Heureusement, Grevisse nous éclaire à ce sujet:
709. À la 1re personne du singulier de l'indicatif présent, l'inversion du sujet je, pronom atone, produit des locutions que l'usage n'admet pas en général, surtout quand il s'agit de monosyllabes. Ainsi on ne dira pas: Cours-je? Prends-je? Sors-je? Romps-je? Mens-je? Pars-je? etc.
On évite ces formes en recourant à la périphrase est-ce que: est-ce que je cours? est-ce que je prends? etc., ou à quelque autre tour: Croyez-vous que je prenne ? Me voit-on courir? etc.
Toutefois I'usage admet l'inversion de je après quelques verbes très usités: ai-je? Dis-je? Dois-je? Fais-je? Puis-je? (voir § 674,12) Suis-je? Sais-je? Vais-je ? Vois-je? Veux-tu? etc. :
Qu'est-ce que j'aime en Syrie et qu'y veux-je rejoindre? (M. BARRÈS, Un Jardin sur l’Oronte, p. 7.) - Viens-je à temps ? (A. GIDE, Le Retour de l'Enfant prodigue, p. 151.) - Oui, oui, réponds-je (R. BENJAMIN, Aliborons et Démagogues, p. 50). - Encore une cave ! ne pus-je m'empêcher de dire (G. DUHAMEL, Cri des profondeurs, p. 192).
Hist. - Autrefois, dans la langue parlée surtout, des formes comme mens-je? tends-je ? etc., ont pu, sous I'influence de aimé-je, donné-je, etc., être remplacées par menté-je ? tendé-je ? etc. : Que ne perdé-je point! (Mme de GRIGNAN, dans Sév., Gr. Écr., t. X, p. 387.) - Cela se rencontre parfois encore de nos jours: Aussi metté-¬je toujours quelques chiffons rouges dans ma parure (BALZAC, La Peau de chagrin, p. 86). - Que voulé-je faire d'elle ? (J. GIRAUDOUX, Judith, p. 14.) - Ai-je cousu, cousé-je, coudrai-je dans du cuir ? (COLETTE, Le Fanal bleu, p. 28). - «Dans le cas d'une crise suscitée par les Soviets», écrivé-je à Kennedy ... (Ch. de GAULLE, Mémoires d'espoir, p. 272). - Aussi écrivé-je un roman aérien (R. QUENEAU, Le Vol d'Icare, p. 53).
Vous aurez noté, cher Andreas, que Grevisse cite le même passage de la Peau de chagrin que vous.

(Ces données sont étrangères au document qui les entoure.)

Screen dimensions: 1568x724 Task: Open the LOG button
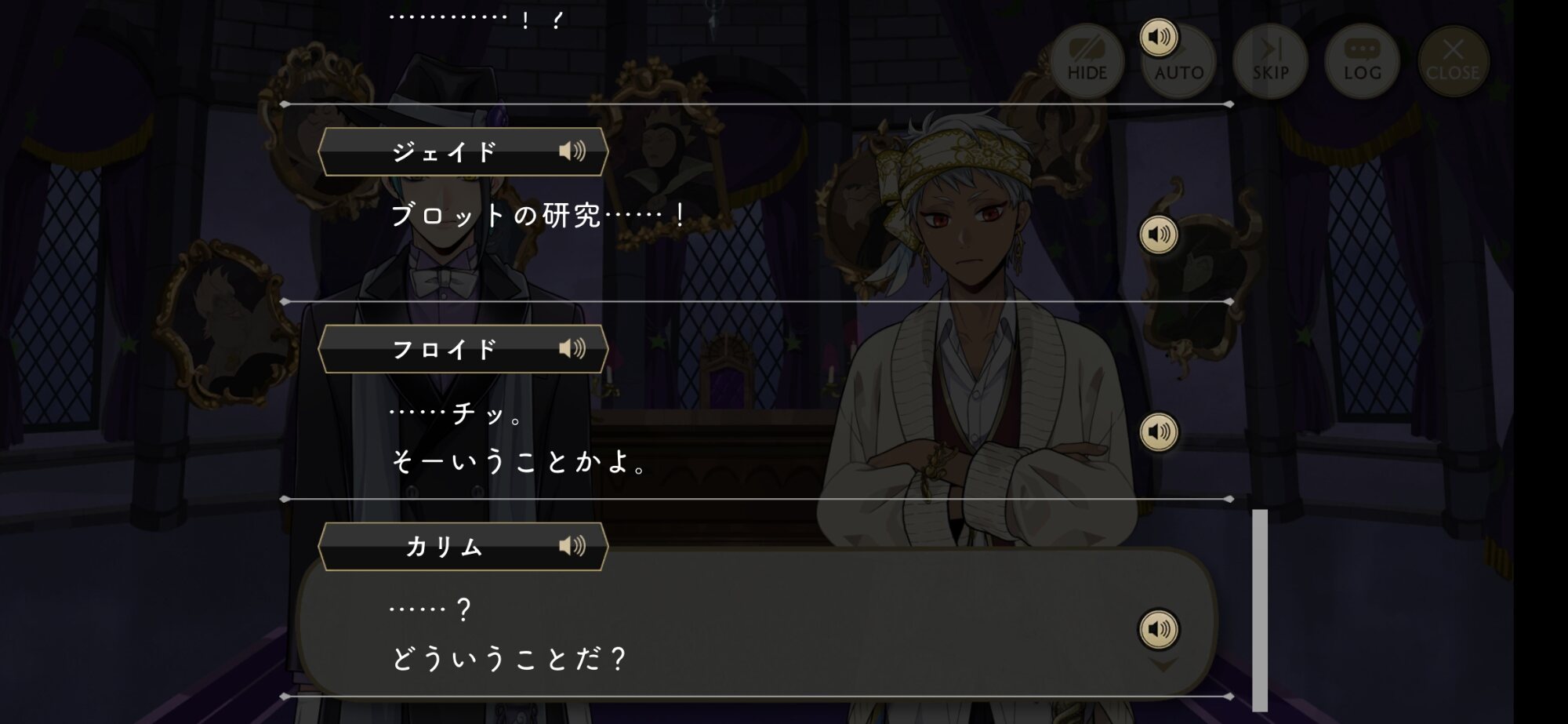coord(1363,61)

Je ne sais pas si vous le savez déjà: l’oeuvre de Balzac a été mise en ligne intégralement sur ce site de l’ARTFL:
http://www.v1.paris.fr/musees/balzac/fu … tation.htm
Outre les oeuvres, le site contient une foule de renseignements bibliographiques et biographiques, et toute une série de «fiches de lecture», sans oublier la fonction de recherche (vaut le détour!).